## READING PASSAGE
Amazon union-vote rerun advised
A federal official has recommended overturning the results of a union election at an Amazon.com Inc. warehouse in Alabama, giving the retail union an opportunity to reverse its defeat, according to people familiar with the matter.
After losing the election in April, the Retail, Wholesale and Department Store Union appealed the outcome to the National Labor Relations Board, setting in motion a contentious hearing in May that was presided over by board hearing officer Kerstin Myers.
The defeat had been seen as a major setback for union organizers, who have struggled to make significant inroads among workers at the e-commerce giant.
But now, Myers has recommended the election be run again, said the people, who asked not to be identified because the recommendation isn’t yet public. The recommendation will be considered by a labor board regional director, and Amazon has the right to appeal the ruling to a board panel in Washington. If a new election is called, it could happen later this year.
Myers’s recommendation means “there’s a strong likelihood” of a new election, said former board member Wilma Liebman, who chaired the agency under President Barack Obama. Regional directors usually adopt the recommendations of hearing officers in such cases, Liebman said, and this case’s high profile could make the regional director that much more hesitant to overrule Myers.
The union campaign at the warehouse, which had more than 5,000 eligible workers, was the highest-profile domestic organizing effort so far at Amazon, which has a history of aggressively deterring worker activism.
The union has accused Amazon of making anti-union threats, firing an employee for distributing union cards and pressuring workers to cast their votes in a mailbox the company had installed in a tent on its property, in view of surveillance cameras. Amazon denied any wrongdoing.

## OBJECTIVE
Resume the Amazon union-vote article, picking up right after its last sentence and keeping its news-report style.

## DATA EXCERPT
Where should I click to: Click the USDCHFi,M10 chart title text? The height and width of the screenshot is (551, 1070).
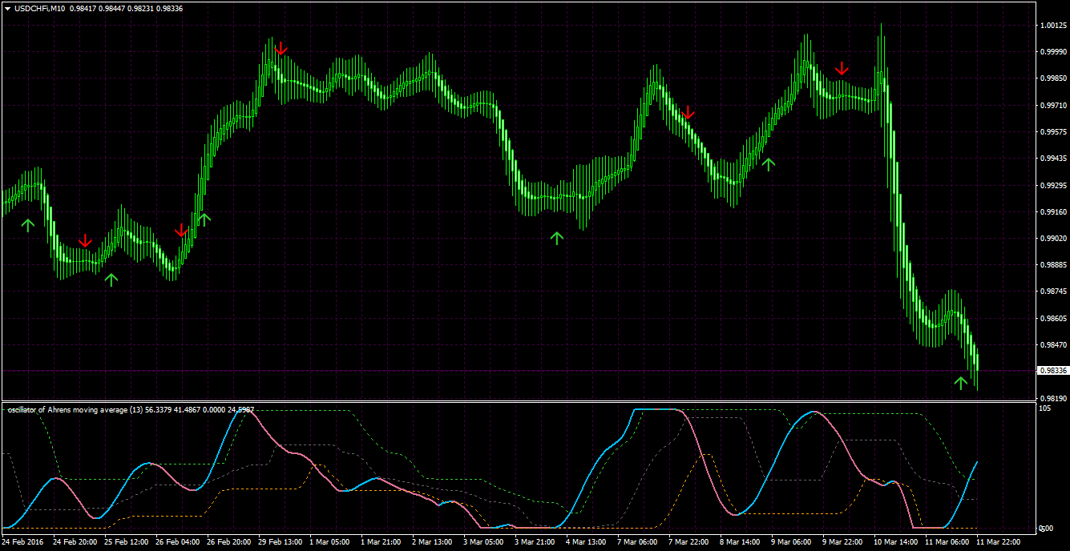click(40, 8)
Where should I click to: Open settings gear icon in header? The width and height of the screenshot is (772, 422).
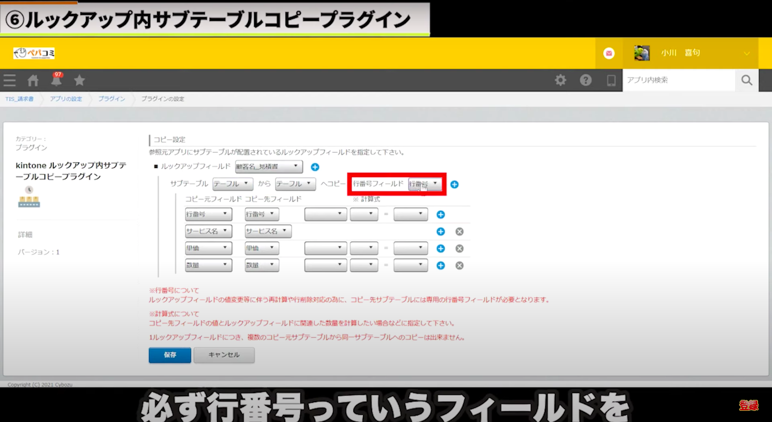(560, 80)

## RESULT OF THIS EXERCISE
The union also contended that Amazon consultants and managers had illegally asked workers how they intended to vote. It said the company took several measures — such as increasing pay and giving away merchandise — to defuse pressure for a union. It is illegal to begin to take such steps once a union campaign is underway.
MAILBOX THE KEY
Myers’ recommendation centers on the mailbox, according to one of the people familiar with it. During the board hearing, an employee said Amazon security guards used keys to open the mailbox, testimony that Liebman said could be reason enough to overturn the result. Amazon has said that it had no access to the outgoing mail, and that it asked the Postal Service to install the mailbox to increase voter turnout in the union election.
The labor board has the authority to invalidate election results in response to conduct that could have changed the outcome and prevented employees from making a free choice about whether to unionize, which can include even creating the impression of surveillance or interference by management in the balloting process.
Stuart Appelbaum, the union president, said the union presented “compelling evidence” that the e-commerce company sought to interfere in the election.
“The question of whether or not to have a union is supposed to be the workers’ decision and not the employer’s,” Appelbaum said Monday in a statement. “Amazon cheated, they got caught, and they are being held accountable.”
Amazon vowed to appeal. “Our employees had a chance to be heard during a noisy time when all types of voices were weighing into the national debate, and at the end of the day, they voted overwhelmingly in favor of a direct connection with their managers and the company,” an Amazon spokeswoman said in a statement. “Their voice should be heard above all else, and we plan to appeal to ensure that happens.”
The board in Washington, which would hear any appeal of the regional director’s ruling, will become majority Democratic starting later this month, once the term of one of President Donald Trump‘s appointees expires and he’s replaced by one of President Joe Biden‘s. That makes the union that much more likely to get the new election it’s seeking, Liebman said. “The timing is pretty good for them,” she said.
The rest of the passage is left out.